O Carteiro
Sempre tive uma admiração muito grande por determinadas profissões, o que por muitas vezes colocou minha credibilidade em cheque. Custavam a acreditar em mim quando eu declarava que, ao menos por um dia, eu desejava ser um carteiro.
O que a gente conhece da cidade onde mora? Quantas pessoas cumprimentamos quando andamos pelas ruas? E isso quando resolvemos andar. Tudo o que conhecemos são imagens limitadas pelas fronteiras de uma janela. Não gosto de quadrados. Quero ter o olho aberto, espaço livre, de me sentir parte da paisagem. Já me incomoda como o céu está perdendo a vez.
Gosto de sentir o sol na cabeça. De procurar uma sombra. De perceber que, ao andar por uma rua no sentido contrário ao que você costuma andar, descobre-se um mundo completamente novo. Eu gosto do novo, de novo. Sempre achar um outro caminho pra casa ou pro mundo. Eu gosto do mundo. Ver pessoas na calçada. Ver senhores e senhoras que são sempre simpáticos apesar da vida que levam. Ver crianças brincando e brigando.
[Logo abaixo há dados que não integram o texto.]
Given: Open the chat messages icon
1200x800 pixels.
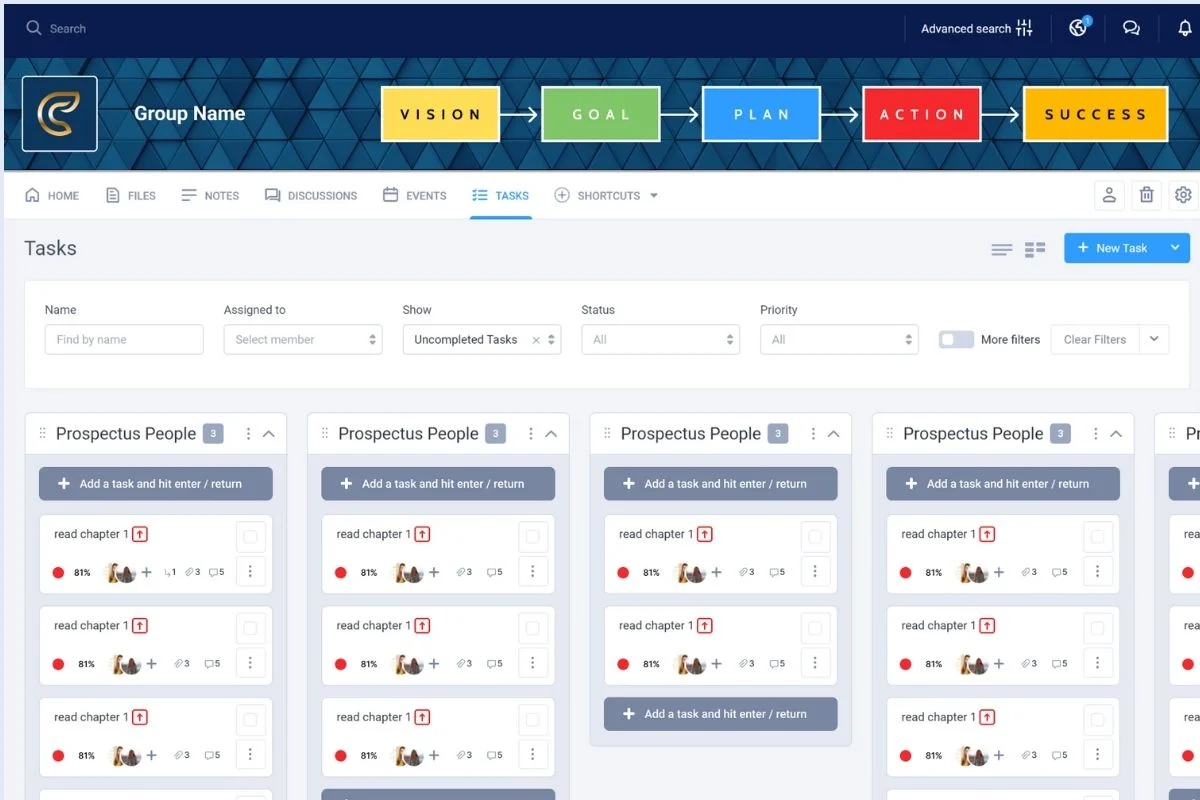Looking at the screenshot, I should pos(1131,28).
Gosto de conversar com universos completamente diferentes do meu. Decorar nomes de ruas. Pedir informação. Andar de ônibus de graça. Sentir-me cansado e afagado pelo meu lar. Gosto de me sentir parte da vida e não ser uma vida à parte. Sou apaixonado.
Mas nem tudo é assim. O sol na cabeça cansa. Andar cansa. O novo se repete e vira cotidiano. As pessoas são frias e as crianças não saem do pátio do prédio. As conversas são sempre as mesmas. As ruas se confundem. O cansaço nem sempre encontra tempo pra descansar. Uma vida sem sentido. Mas sou apaixonado.
Sem ao menos mencionar o lado poético de sua função de unir vidas, é dessa forma que me apego a coisas simples. Mas talvez contemplar o simples seja luxo. Tudo o que sei é que sem romantismo eu não viveria. Pra aceitar, pra fugir ou pra refazer a vida, sigo amando. Sou apaixonado.